Reconciliation of Net Income to EBITDA

 

     Three months ended      Nine months ended  
     September 30, 2016      September 30, 2016  
     (Unaudited)      (Unaudited)  

Net Income attributable to Tsakos Energy Navigation Limited

     2,010         43,849   

Depreciation and amortization

     28,639         81,682   

Interest Expense

     9,845         25,804   
  

 

 

    

 

 

 

EBITDA

   $ 40,494       $ 151,335   
  

 

 

    

 

 

 

The Company reports its financial results in accordance with U.S. generally accepted accounting principles (GAAP). However, management believes that certain non-GAAP measures used within the financial community may provide users of this financial information additional meaningful comparisons between the performance of Shipping Companies. Management also uses these non-GAAP financial measures in making financial, operating and planning decisions and in evaluating the Company’s performance. We are using the following Non-GAAP measures:

(i) TCE which represents voyage revenues less voyage expenses divided by the number of operating days.

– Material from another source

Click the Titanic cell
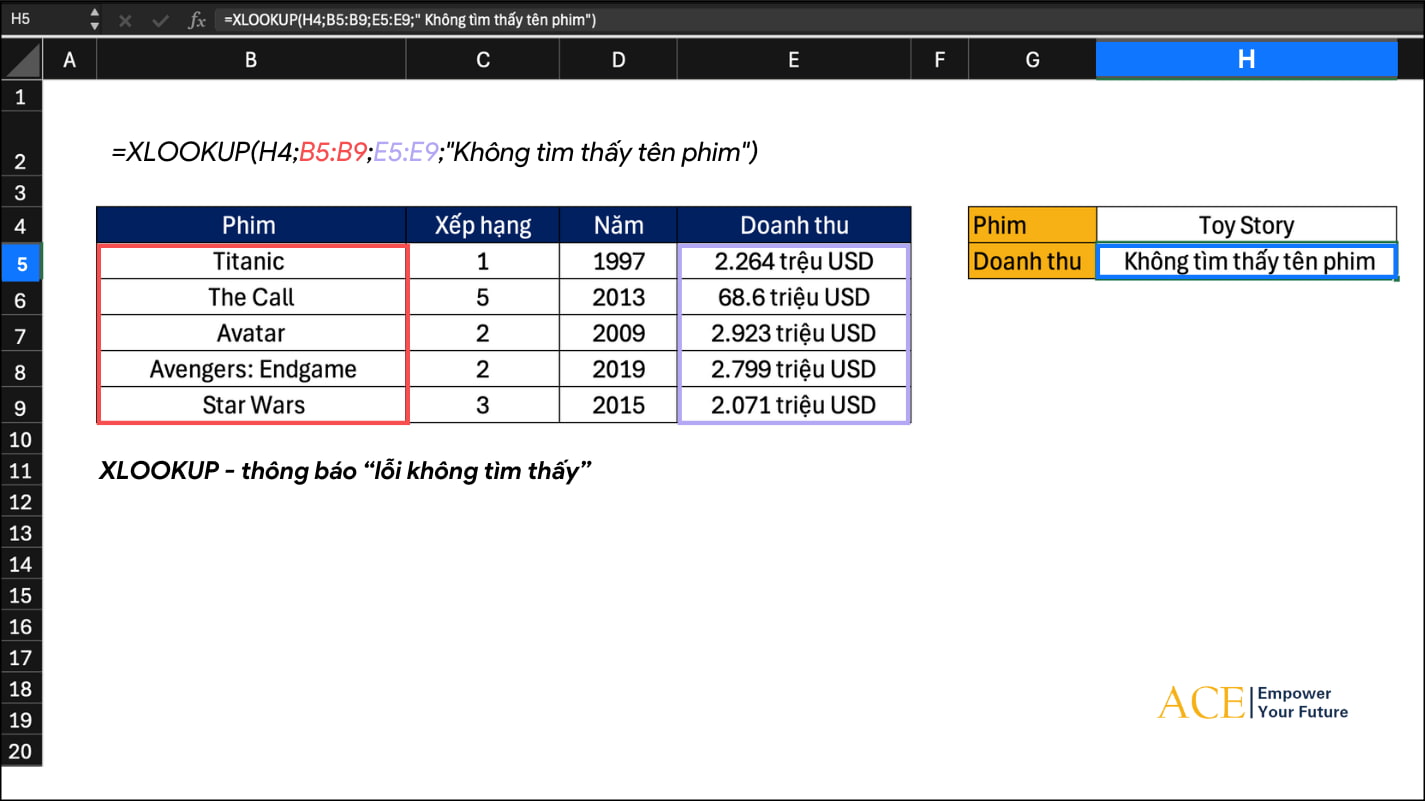Image resolution: width=1425 pixels, height=801 pixels. (251, 262)
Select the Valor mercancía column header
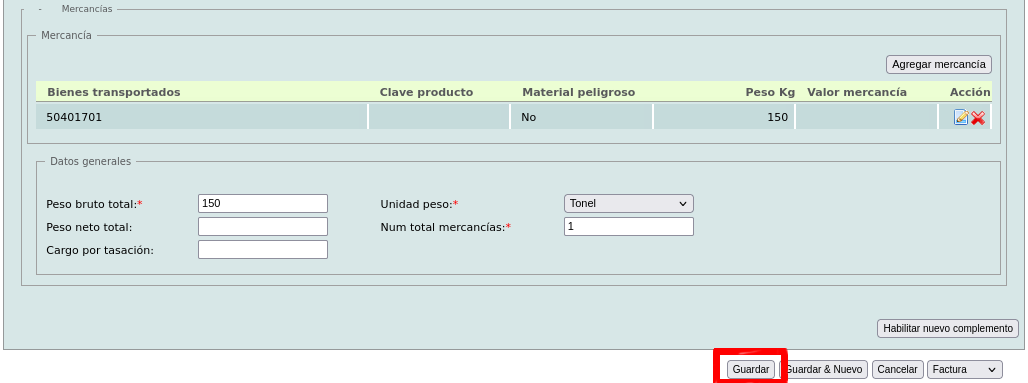This screenshot has width=1028, height=383. tap(857, 92)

(ii) Vessel overhead costs are General & Administrative expenses, which also include Management fees, Stock compensation expense and Management incentive award.

(iii) Operating expenses per ship per day which exclude Management fees, General & Administrative expenses, Stock compensation expense and Management incentive award.

(iv) EBITDA. See above for reconciliation to net income.

Non-GAAP financial measures should be viewed in addition to and not as an alternative for, the Company’s reported results prepared in accordance with GAAP.

The Company does not incur corporation tax.